Fonte
.....
O chileno Ariel Dorfman parte da trajetória do ex-ditador Augusto Pinochet para investigar dramas da história recente


SYLVIA COLOMBO
EDITORA-ADJUNTA DA ILUSTRADA

Onze de setembro de 1973, Chile, um golpe militar põe fim ao governo do socialista Salvador Allende e dá início à ditadura do general Augusto Pinochet.
11 de setembro de 2001, os EUA sofrem o maior atentado de sua história e principiam uma mais que polêmica campanha contra o terrorismo, na qual se conferem o direito de intervir em outros países pela defesa dos direitos humanos e de sua doutrina política.
O mais novo livro do chileno Ariel Dorfman, 61, "O Longo Adeus a Pinochet", é um questionamento bastante pessoal sobre o que o general Augusto Pinochet, 87, significou para o século 20 e como este ícone vai figurar na memória das futuras gerações.
.....
(Registros de localização de palavras e elementos)
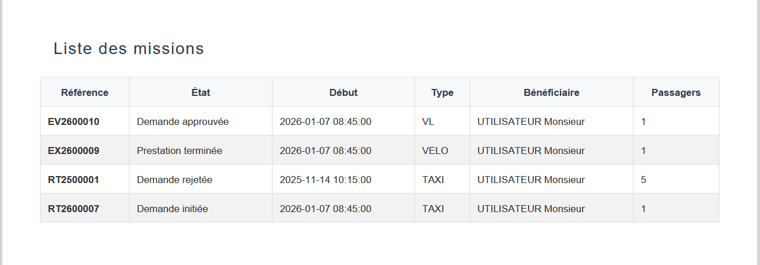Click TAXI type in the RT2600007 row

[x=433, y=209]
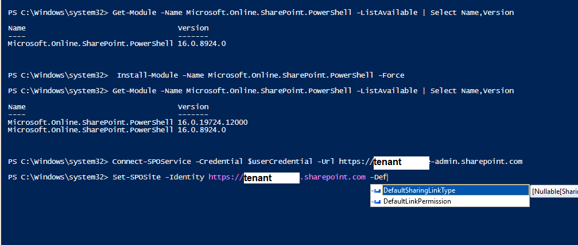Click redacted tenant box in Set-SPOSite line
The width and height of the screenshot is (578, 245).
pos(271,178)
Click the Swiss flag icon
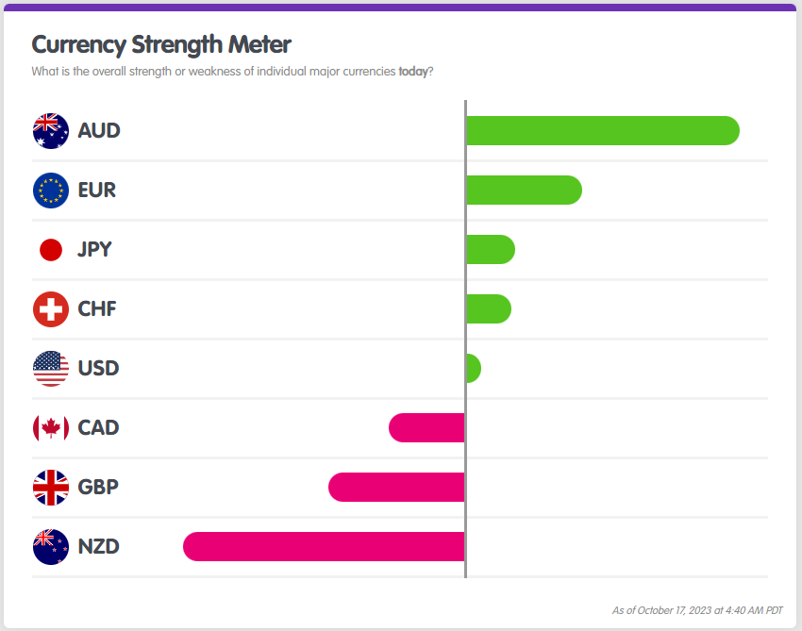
.....
Lista de tarefas
1/ Diga se cada afirmação concorda com o texto sobre o livro de Ariel Dorfman, respondendo sim ou não e citando as palavras decisivas do texto: (a) O golpe militar no Chile aconteceu em 11 de setembro de 1973. (b) Ariel Dorfman é argentino. (c) O livro mais recente de Dorfman se chama "O Longo Adeus a Pinochet".
2/ Segundo o texto sobre o livro de Ariel Dorfman, a que governo o golpe militar de 1973 pôs fim?
3/ Prolongue o texto sobre o livro de Ariel Dorfman a partir do ponto em que ele termina.
Os registros não têm nenhum papel aqui.

Respostas
1/
(a) Sim: "Onze de setembro de 1973, Chile, um golpe militar põe fim ao governo do socialista Salvador Allende".
(b) Não: "O chileno Ariel Dorfman".
(c) Sim: "O mais novo livro do chileno Ariel Dorfman, 61, "O Longo Adeus a Pinochet"".

2/ Ao governo do socialista Salvador Allende.

3/
Sua narrativa, entretanto, costura e investiga temas que tiveram grande relevo justamente no período entre esses dois "11 de setembros" e que marcaram, tragicamente, a história recente.
São eles: O que é um ditador? O que se deve fazer com chefes de Estado que não respeitam direitos humanos? É lícito intervir em assuntos internos de outros países alegando a defesa de tais direitos ou a necessidade de adoção de um determinado modelo político? Como punir tiranos e terroristas?
O autor parte do período em que Pinochet esteve preso em Londres, entre 1998 e 2000, esperando uma decisão da justiça britânica sobre um pedido de extradição feito pelo juiz espanhol Baltasar Garzón, que queria julgá-lo por crimes contra a humanidade.
Recupera histórias pessoais, imagina conversas com Pinochet e revive sensações que o invadiram nos 17 anos em que o general esteve à frente do Chile -à ditadura militar chilena são atribuídos, segundo dados oficiais, 1.200 desaparecimentos, 3.000 execuções e inúmeros casos de tortura.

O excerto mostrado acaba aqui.